Inherited resilience to clonal hematopoiesis and myeloid malignancy by modifying stem cell RNA regulation

Genetic variation within the human population (1 in every 1,000 DNA letters) means that some individuals are more predisposed to acquire certain diseases than others. Conversely, some of this variation also protects certain people from disease. Genetic studies have shown that some individuals are more protected from getting blood cancer than others; however, the mechanisms remain largely undefined. Our research has identified a single genetic variant that significantly protects individuals from blood cancers. We have shown that the variant acts to reduce the activity of a key gene called MSI2 in blood stem cells, from which these cancers arise. Our proposed research seeks to understand mechanisms of how this genetic variant down tunes MSI2 levels, and how this impacts blood stem cells to enable natural blood cancer resilience. Our studies will identify how MSI2 controls the activity of other genes, to map out a broader network that is modulated through genetic variation to protect blood stem cells from cancer. The long-term goal of this research is to leverage these natural mechanisms to develop new treatment or preventive strategies.
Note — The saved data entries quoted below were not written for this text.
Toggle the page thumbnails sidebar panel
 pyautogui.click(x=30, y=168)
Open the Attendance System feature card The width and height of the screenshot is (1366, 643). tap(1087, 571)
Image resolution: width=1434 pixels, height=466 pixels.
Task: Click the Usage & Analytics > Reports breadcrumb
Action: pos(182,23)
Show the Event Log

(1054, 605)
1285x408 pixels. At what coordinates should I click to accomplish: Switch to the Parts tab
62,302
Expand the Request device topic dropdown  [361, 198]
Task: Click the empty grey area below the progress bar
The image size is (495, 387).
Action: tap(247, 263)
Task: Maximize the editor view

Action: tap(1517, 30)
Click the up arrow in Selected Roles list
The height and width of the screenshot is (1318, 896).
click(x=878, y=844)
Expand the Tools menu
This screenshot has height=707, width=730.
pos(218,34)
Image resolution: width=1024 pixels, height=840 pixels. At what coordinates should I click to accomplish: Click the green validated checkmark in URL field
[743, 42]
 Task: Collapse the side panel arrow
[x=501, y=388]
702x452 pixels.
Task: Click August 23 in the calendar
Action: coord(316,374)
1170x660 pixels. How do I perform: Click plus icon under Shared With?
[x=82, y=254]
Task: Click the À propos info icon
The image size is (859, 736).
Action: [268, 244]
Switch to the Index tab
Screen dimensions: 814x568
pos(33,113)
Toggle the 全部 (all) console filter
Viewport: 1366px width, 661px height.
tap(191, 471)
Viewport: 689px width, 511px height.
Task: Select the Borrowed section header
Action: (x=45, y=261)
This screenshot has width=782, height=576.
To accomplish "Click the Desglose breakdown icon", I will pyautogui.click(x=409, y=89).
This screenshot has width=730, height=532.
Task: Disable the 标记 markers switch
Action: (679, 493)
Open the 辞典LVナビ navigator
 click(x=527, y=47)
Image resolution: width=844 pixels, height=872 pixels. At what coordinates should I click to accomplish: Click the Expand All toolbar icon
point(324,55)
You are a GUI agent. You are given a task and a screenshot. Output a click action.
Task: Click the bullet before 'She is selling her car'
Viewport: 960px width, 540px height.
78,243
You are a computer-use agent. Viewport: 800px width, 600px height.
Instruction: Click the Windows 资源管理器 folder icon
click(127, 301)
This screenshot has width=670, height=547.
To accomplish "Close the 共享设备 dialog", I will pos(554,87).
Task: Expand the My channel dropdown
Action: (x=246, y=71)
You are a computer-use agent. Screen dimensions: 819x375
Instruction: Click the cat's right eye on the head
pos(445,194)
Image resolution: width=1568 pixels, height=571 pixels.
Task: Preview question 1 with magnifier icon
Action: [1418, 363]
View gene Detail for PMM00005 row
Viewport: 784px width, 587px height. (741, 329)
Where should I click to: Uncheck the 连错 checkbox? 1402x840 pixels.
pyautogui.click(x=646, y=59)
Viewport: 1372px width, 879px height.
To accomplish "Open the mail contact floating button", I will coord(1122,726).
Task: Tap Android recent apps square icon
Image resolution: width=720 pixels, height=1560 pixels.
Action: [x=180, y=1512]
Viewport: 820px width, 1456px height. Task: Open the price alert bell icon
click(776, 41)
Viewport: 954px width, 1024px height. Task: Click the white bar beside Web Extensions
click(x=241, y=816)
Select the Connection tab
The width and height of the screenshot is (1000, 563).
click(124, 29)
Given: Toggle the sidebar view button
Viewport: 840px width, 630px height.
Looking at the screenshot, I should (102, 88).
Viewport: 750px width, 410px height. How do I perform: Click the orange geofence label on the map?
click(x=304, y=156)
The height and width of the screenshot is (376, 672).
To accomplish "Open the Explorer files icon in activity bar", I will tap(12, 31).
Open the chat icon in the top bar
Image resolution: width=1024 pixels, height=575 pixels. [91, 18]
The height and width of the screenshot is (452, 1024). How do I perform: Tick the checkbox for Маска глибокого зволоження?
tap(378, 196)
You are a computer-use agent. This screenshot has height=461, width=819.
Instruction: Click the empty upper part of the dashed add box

There are precedents for this approach: understanding genetic resilience has led to important therapeutic advances in cardiovascular disease prevention and a curative therapy for sickle cell anemia. If we confirm that lowering MSI2 levels protects against blood cancers without causing harmful side effects, it could pave the way for new drug treatments that mimic this natural protection. In the future, genome editing might even allow us to precisely regulate MSI2 activity in blood stem cells to prevent high-risk individuals from developing blood cancers.